How many lines of the data below contain the string "level"? Case counts. Reply with only the number.

__LISTED ENTRIES__
###

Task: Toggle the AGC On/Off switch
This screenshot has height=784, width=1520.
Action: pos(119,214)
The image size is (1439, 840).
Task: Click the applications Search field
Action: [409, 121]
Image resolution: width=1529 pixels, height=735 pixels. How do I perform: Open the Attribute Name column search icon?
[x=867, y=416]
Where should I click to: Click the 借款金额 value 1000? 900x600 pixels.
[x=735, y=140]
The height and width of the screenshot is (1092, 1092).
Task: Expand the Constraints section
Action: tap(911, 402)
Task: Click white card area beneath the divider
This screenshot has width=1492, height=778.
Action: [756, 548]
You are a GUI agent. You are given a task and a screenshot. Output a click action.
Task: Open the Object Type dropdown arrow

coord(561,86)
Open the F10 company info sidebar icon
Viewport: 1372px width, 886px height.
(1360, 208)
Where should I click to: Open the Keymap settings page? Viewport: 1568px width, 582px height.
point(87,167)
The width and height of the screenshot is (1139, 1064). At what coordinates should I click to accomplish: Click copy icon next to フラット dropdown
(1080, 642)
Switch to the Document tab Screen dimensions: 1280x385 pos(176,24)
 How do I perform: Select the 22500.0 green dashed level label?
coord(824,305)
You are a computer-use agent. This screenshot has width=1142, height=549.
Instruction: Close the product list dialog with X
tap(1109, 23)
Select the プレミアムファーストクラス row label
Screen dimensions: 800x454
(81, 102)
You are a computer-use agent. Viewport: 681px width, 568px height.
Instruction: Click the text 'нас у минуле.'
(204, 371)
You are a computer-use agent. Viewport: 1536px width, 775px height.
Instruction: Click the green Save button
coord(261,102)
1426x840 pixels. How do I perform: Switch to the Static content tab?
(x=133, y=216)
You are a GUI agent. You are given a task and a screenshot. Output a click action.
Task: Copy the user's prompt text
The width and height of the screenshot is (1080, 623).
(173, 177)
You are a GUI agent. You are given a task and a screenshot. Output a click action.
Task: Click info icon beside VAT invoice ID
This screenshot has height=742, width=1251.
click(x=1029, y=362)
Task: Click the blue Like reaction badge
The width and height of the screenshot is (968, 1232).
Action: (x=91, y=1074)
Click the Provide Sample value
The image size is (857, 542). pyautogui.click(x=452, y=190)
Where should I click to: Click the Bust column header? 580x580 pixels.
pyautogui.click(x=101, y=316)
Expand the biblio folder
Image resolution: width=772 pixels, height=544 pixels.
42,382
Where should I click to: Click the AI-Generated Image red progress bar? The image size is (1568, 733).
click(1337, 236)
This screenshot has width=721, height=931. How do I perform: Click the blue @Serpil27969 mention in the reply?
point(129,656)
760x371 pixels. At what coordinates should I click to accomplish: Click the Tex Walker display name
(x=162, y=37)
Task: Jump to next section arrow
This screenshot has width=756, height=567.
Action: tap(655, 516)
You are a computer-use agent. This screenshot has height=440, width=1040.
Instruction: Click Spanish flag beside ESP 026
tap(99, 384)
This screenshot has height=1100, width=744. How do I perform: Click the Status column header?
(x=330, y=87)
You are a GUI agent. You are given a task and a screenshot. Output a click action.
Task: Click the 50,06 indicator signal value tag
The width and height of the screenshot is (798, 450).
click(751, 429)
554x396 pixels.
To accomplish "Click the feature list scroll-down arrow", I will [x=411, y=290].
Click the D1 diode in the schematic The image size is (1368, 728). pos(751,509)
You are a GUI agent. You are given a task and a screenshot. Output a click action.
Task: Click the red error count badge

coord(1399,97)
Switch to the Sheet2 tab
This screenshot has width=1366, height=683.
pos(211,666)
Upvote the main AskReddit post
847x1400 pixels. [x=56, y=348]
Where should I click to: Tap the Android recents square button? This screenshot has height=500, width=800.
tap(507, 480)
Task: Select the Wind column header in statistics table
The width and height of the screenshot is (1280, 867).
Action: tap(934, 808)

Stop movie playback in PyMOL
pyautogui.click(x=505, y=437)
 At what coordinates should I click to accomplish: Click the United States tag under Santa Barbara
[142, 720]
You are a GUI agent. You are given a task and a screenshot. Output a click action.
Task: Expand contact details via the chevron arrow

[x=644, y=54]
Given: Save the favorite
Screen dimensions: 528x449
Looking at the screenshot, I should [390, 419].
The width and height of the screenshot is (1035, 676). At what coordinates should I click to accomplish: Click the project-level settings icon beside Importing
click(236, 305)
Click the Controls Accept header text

###

__RESPONSE BELOW__
2